Lights in the Park review

Daisy Millpark in Lights in the Park. Photo by Tracey Schramm.

‘The streetlights being out. It is kinda magical…’ As an ominous soundscape invited audiences into the familiar world of this collaboration presented by ATYP and Q Theatre, Lights in The Park, directed by Lucy Clements and written by Alexander Lee-Rekers, is an enticing tale of suburban youth frothing with authenticity, immense detail and characterisation that resisted to conform against archetypes.

Lights in The Park follows the events of an abnormal evening where a power outage incentivises a group of young people to journey towards a party that simply isn’t to be missed.

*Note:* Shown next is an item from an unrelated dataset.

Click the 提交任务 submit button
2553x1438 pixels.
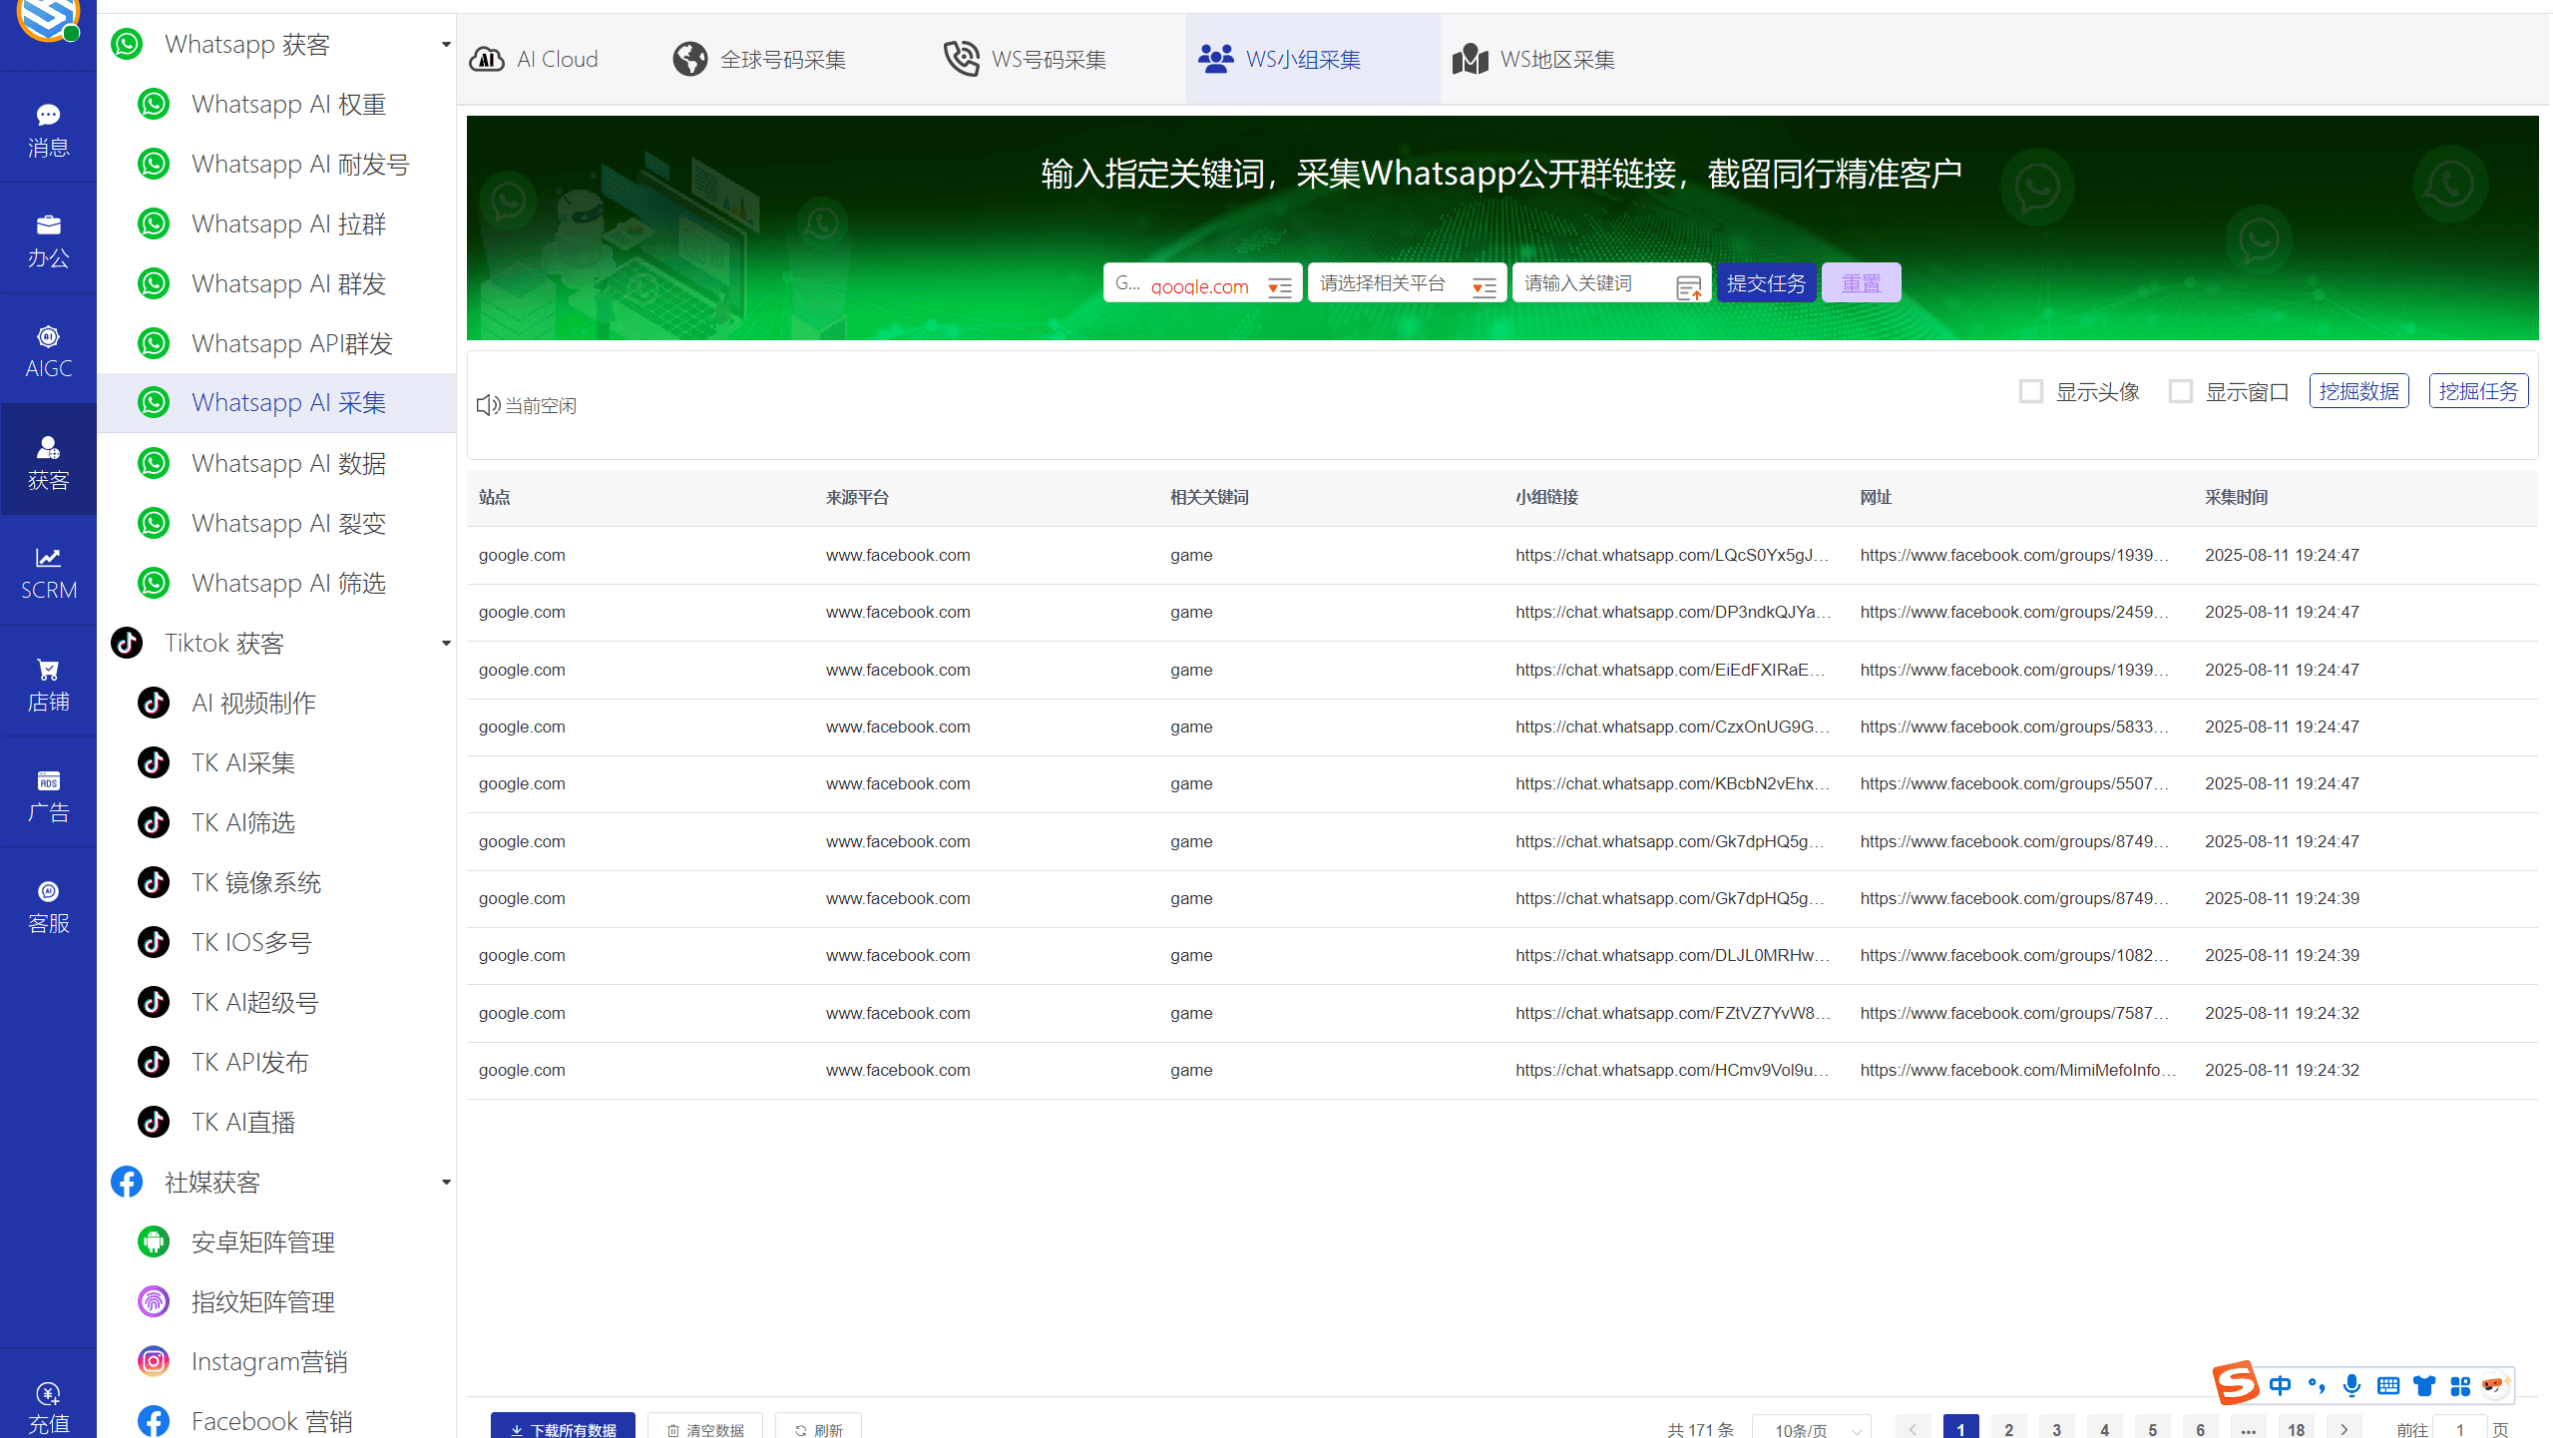coord(1766,283)
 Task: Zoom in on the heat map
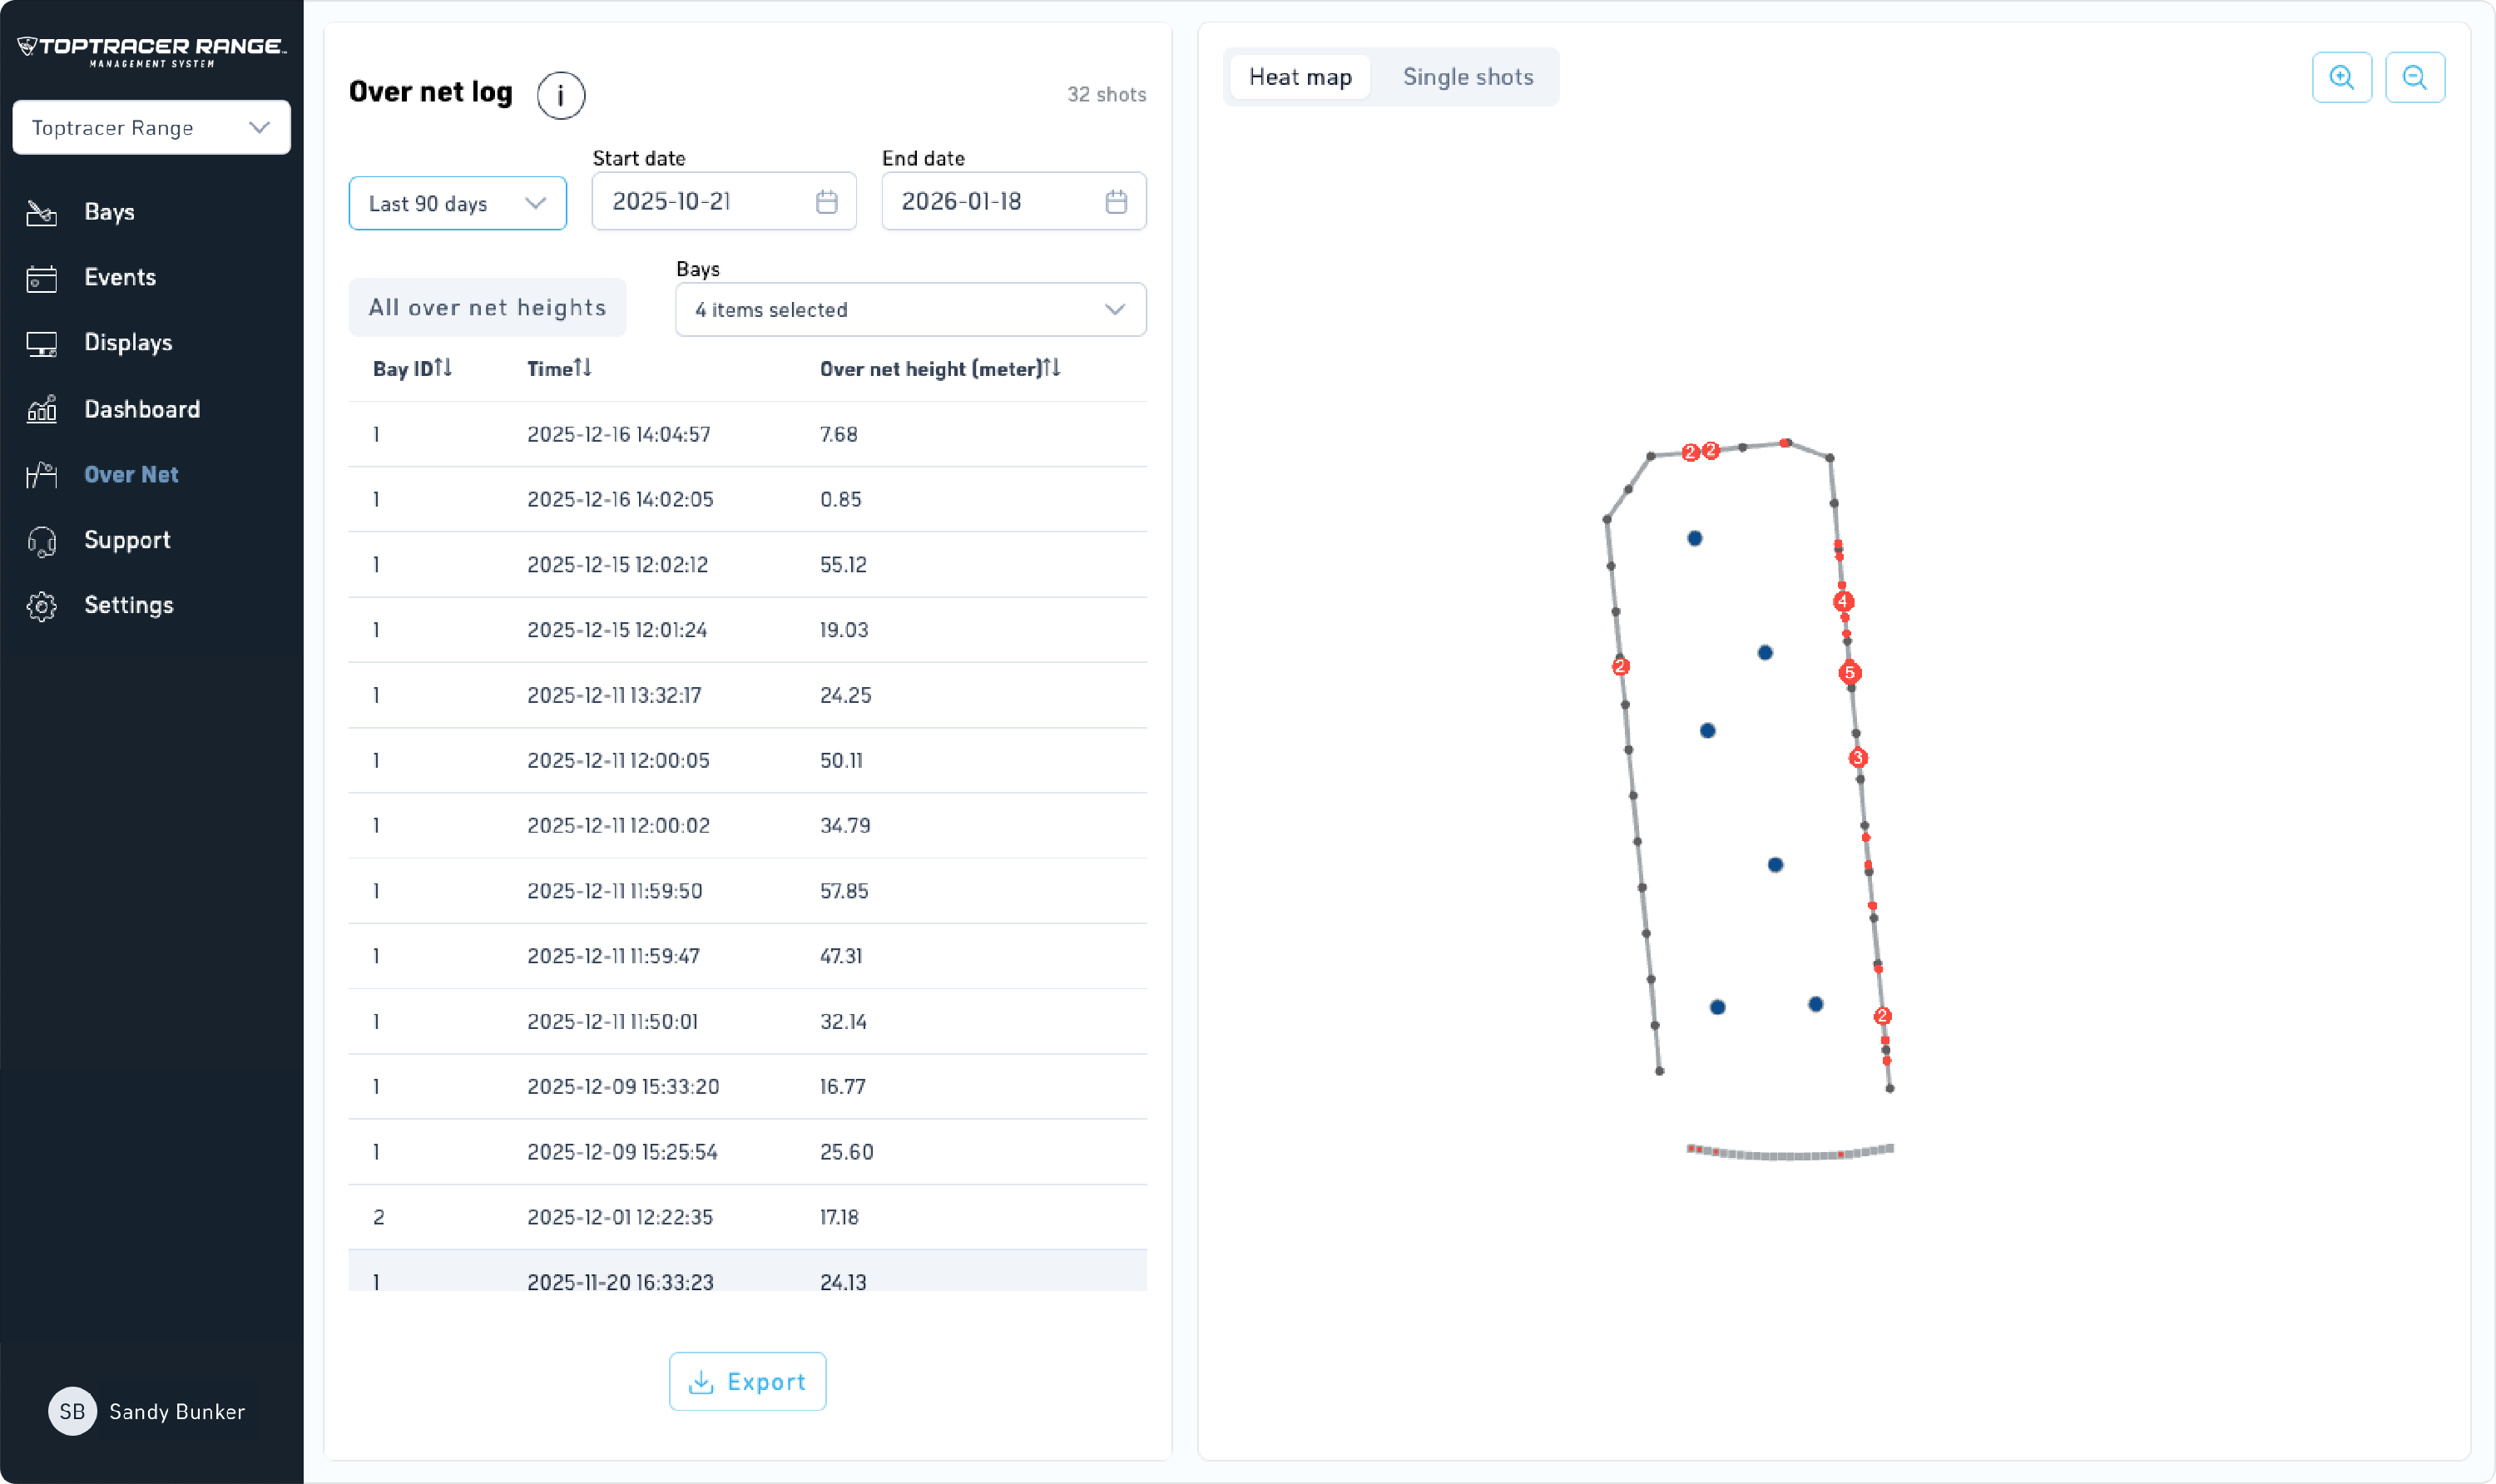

The play is structurally divided into sub-plots, where we follow a pair or a trio of characters’ individual journey towards their intersection.

This production, being ATYP’s 2018 Foundation Commission, was a tough act to follow the triumphant spectacle of Emme Hoy and Gretel Vella’s Bathory Begins, which won the same development the year prior. However, Lights in The Park lived up to all expectations, whilst setting its own standards within the commission.

Ben Buenen in Lights in the Park. Photo by Tracey Schramm.

Evident in Lee-Rekers’ writing, his precise approach gifted each character with a cacophony of detail, and a personal narrative arc, allowing actors to work with an authentic piece of literature, that held a sense of truth regarding its portrayal of youth.

Lacking the true presence of a protagonist, at times it felt hard to invest and empathise with the story, however, the ensemble of actors brought each character to life, bringing a spirit and authenticity to their roles, which formed the backbone of this production.

Before arriving at the theatre, I anticipated that Benjamin Turner’s lighting design would play a pivotal role in the elements of this show (as per the title), and I was beyond impressed and immersed with the transportive and effective impact his lighting had on the audience, helping cross multiple locations with ease.

Scott Barton and Robin Golka in Lights in the Park. Photo by Tracey Schramm.

It was visceral in Clements’ direction that her ensemble of actors had nurtured a sense of comradery over the course of their work on this production, a pivotal asset in the success of this show, boasting a large number of characters and plot lines that continuously intertwine.

Leaving the theatre, I was thoroughly impressed with how Lights in The Park resisted conforming to stereotypes and presented an authentic expression of young people. It was a true delight and privilege to witness a realistic depiction of the livelihoods of suburban youth in this quirky, and memorable production.